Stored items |
☆ ☆ ☆ ☆ ☆

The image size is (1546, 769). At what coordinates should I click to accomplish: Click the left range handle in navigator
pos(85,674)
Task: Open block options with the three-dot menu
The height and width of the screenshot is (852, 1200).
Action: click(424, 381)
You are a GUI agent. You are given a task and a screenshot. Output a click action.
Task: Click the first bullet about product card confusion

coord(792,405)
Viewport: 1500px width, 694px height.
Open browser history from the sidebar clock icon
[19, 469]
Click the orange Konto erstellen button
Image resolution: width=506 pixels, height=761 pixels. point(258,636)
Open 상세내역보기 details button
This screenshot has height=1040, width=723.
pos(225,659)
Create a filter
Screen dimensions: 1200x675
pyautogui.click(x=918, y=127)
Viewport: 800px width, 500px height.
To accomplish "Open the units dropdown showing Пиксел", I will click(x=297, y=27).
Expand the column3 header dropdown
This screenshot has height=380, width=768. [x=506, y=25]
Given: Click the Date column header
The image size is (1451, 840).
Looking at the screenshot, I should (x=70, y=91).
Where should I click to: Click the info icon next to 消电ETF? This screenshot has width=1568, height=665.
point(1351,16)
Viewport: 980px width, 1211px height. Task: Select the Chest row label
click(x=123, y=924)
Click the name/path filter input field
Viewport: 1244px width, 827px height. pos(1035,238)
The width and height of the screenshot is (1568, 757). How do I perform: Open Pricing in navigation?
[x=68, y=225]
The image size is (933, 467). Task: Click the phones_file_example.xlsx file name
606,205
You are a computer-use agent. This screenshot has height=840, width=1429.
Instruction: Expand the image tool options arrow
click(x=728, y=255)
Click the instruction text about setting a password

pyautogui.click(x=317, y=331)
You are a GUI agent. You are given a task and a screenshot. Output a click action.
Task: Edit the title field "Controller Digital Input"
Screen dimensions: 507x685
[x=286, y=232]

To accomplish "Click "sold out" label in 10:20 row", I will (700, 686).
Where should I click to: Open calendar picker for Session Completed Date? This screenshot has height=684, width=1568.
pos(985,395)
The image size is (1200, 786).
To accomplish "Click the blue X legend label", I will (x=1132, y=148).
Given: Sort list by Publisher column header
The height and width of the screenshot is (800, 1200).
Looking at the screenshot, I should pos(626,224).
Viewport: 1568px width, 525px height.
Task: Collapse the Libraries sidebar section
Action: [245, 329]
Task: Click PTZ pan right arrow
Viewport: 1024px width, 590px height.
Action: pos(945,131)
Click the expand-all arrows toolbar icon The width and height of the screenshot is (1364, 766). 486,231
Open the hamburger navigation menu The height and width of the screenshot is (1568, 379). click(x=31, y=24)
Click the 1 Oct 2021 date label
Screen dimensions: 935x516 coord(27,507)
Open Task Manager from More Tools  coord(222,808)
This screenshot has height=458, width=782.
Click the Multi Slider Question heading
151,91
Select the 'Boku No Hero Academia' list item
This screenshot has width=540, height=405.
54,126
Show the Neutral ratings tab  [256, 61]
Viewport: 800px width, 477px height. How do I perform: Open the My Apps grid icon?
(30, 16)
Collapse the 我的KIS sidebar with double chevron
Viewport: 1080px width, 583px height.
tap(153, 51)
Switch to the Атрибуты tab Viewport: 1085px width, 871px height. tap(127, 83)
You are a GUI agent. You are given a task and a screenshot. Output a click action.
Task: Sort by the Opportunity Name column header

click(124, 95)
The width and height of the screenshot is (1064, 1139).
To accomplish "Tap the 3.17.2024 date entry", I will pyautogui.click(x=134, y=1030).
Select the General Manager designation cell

☆ ☆ ☆ ☆ ☆

Task requirements |
Copy out the data above word for word, starting at its first line and ending with the line that contains "You are a computer-use".

Answer to this task |
The image size is (1546, 769). At what coordinates should I click to accomplish: Click the left range handle in navigator
pos(85,674)
Task: Open block options with the three-dot menu
The height and width of the screenshot is (852, 1200).
Action: click(424, 381)
You are a GUI agent. You are given a task and a screenshot. Output a click action.
Task: Click the first bullet about product card confusion

coord(792,405)
Viewport: 1500px width, 694px height.
Open browser history from the sidebar clock icon
[19, 469]
Click the orange Konto erstellen button
Image resolution: width=506 pixels, height=761 pixels. point(258,636)
Open 상세내역보기 details button
This screenshot has height=1040, width=723.
pos(225,659)
Create a filter
Screen dimensions: 1200x675
pyautogui.click(x=918, y=127)
Viewport: 800px width, 500px height.
To accomplish "Open the units dropdown showing Пиксел", I will click(x=297, y=27).
Expand the column3 header dropdown
This screenshot has height=380, width=768. [x=506, y=25]
Given: Click the Date column header
The image size is (1451, 840).
Looking at the screenshot, I should (x=70, y=91).
Where should I click to: Click the info icon next to 消电ETF? This screenshot has width=1568, height=665.
point(1351,16)
Viewport: 980px width, 1211px height. Task: Select the Chest row label
click(x=123, y=924)
Click the name/path filter input field
Viewport: 1244px width, 827px height. pos(1035,238)
The width and height of the screenshot is (1568, 757). How do I perform: Open Pricing in navigation?
[x=68, y=225]
The image size is (933, 467). Task: Click the phones_file_example.xlsx file name
606,205
You are a computer-use agent. This screenshot has height=840, width=1429.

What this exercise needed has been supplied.